What to do: Output the records precisely as they stand. Pictures are to be skipped.

[Saved entries]
_ _ _

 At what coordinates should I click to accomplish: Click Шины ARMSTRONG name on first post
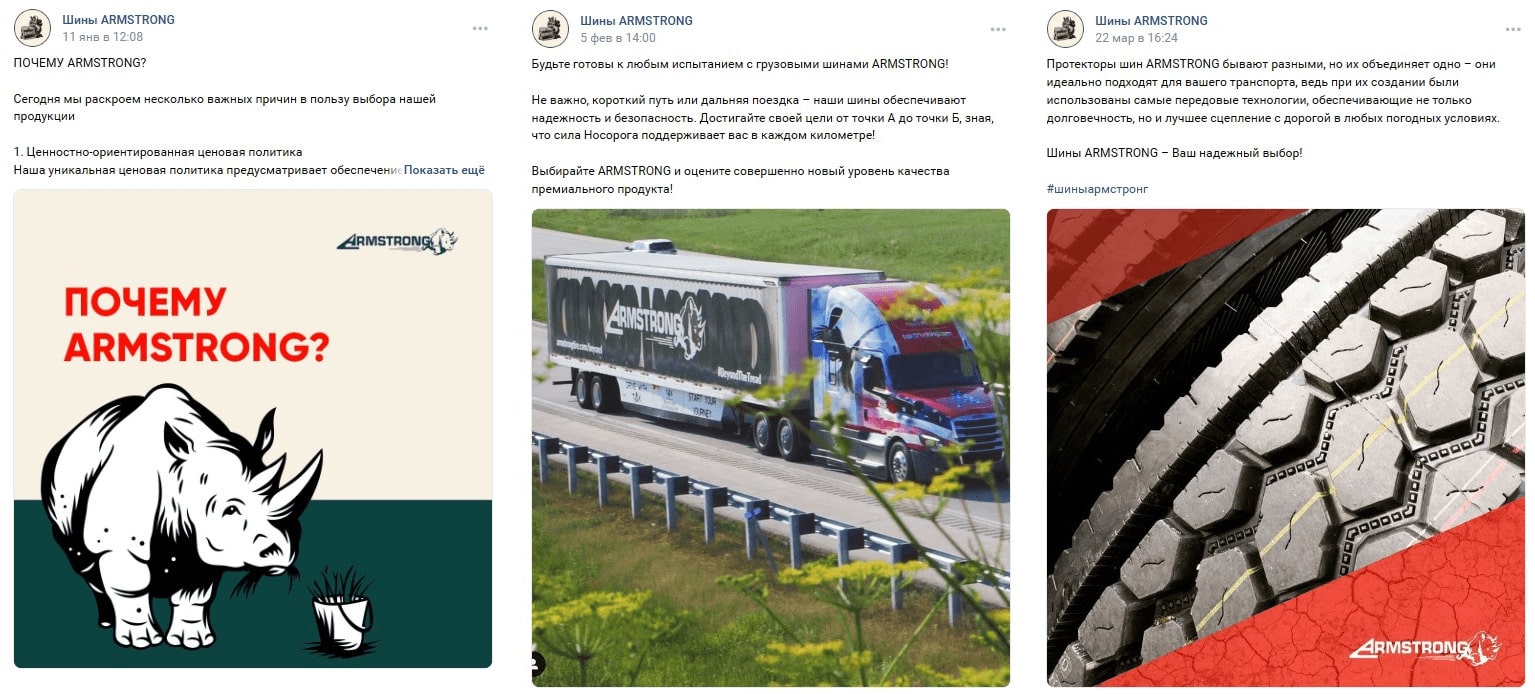(x=118, y=20)
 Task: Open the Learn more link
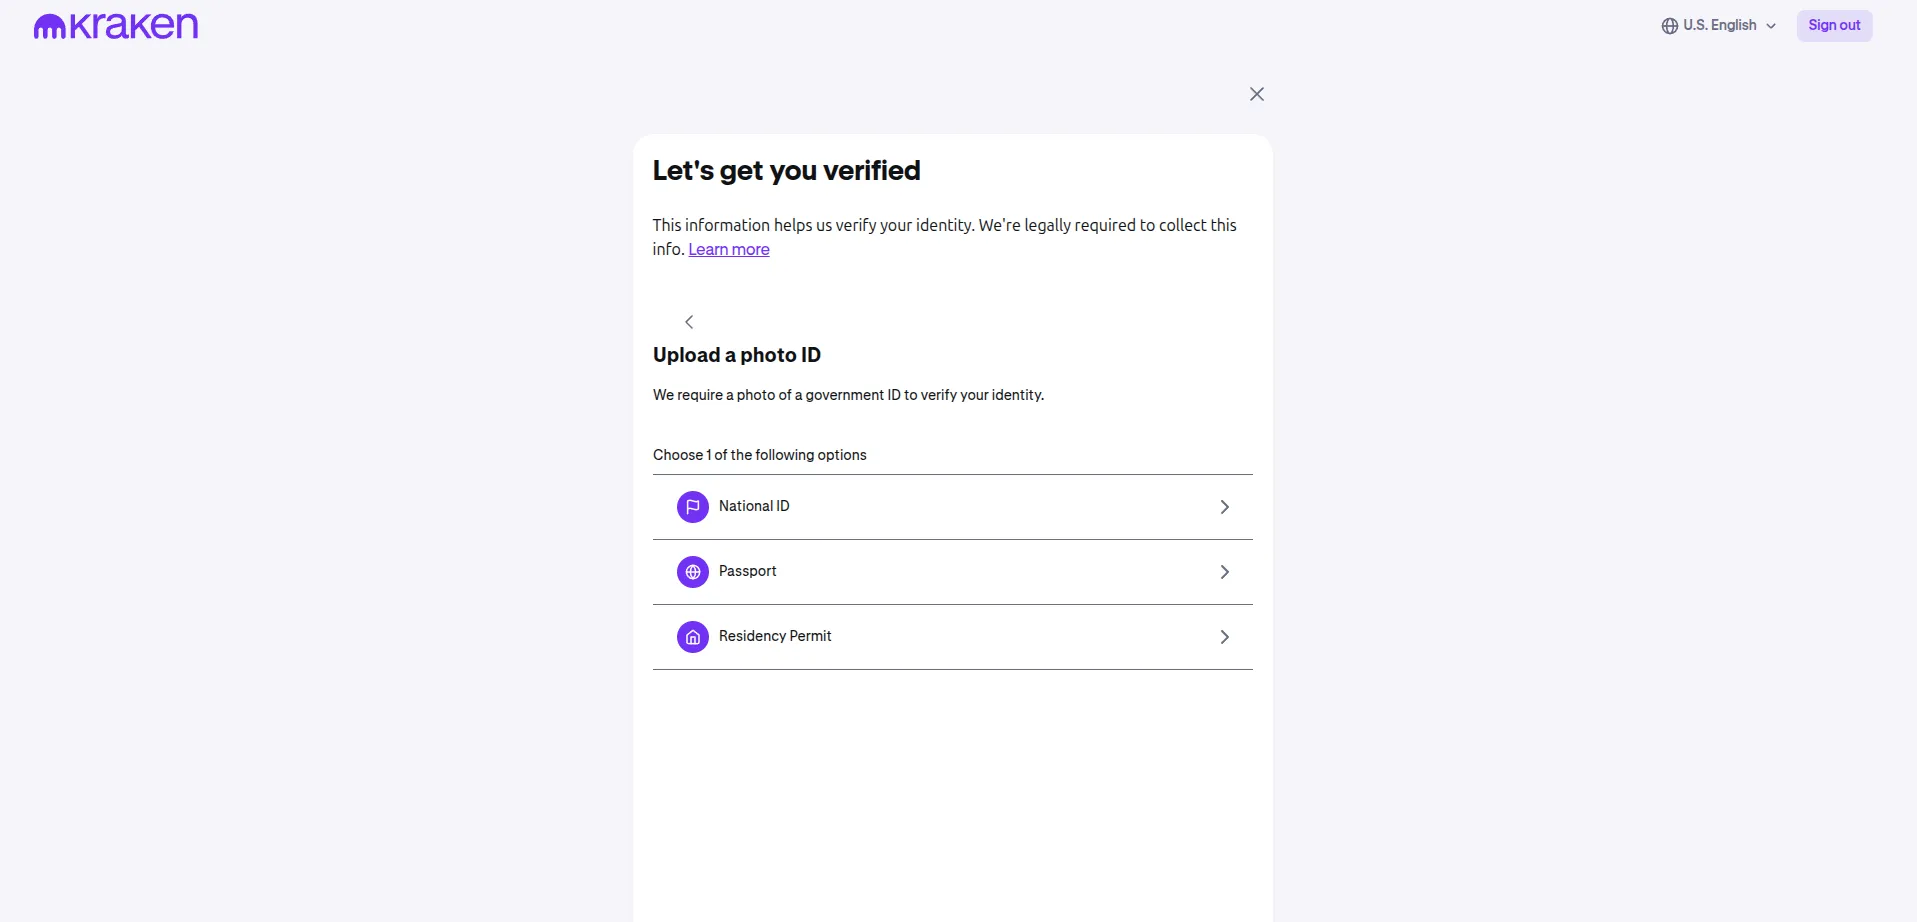[x=729, y=250]
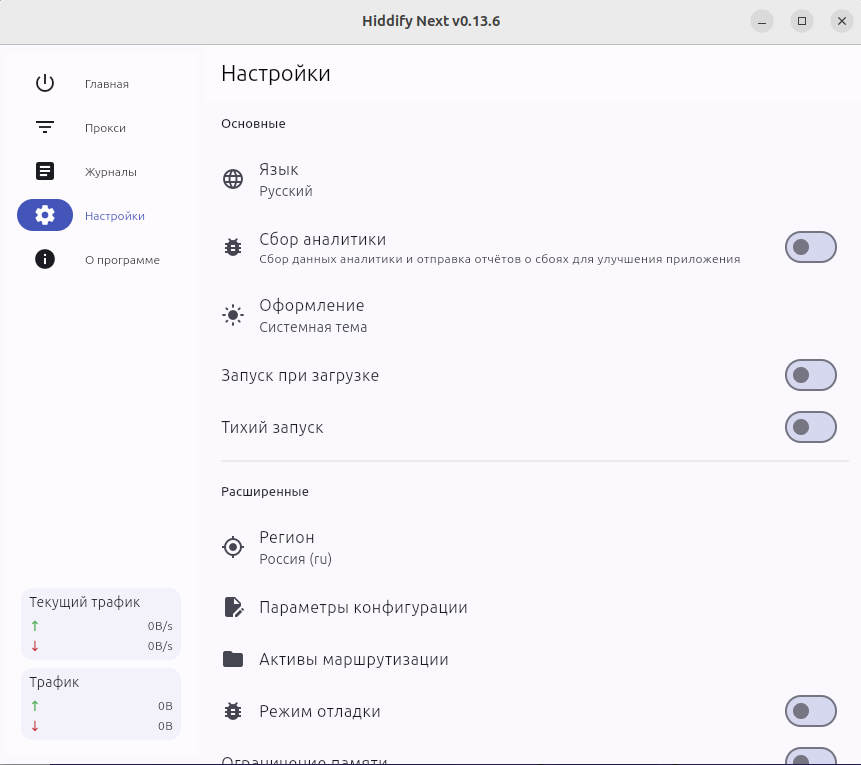
Task: Click the Журналы logs icon
Action: [45, 171]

_ _ _

Result:
 At what coordinates should I click to accomplish: Click Шины ARMSTRONG name on first post
(x=118, y=20)
 Task: Open the Learn more link
[x=729, y=250]
Task: Click the Журналы logs icon
Action: [45, 171]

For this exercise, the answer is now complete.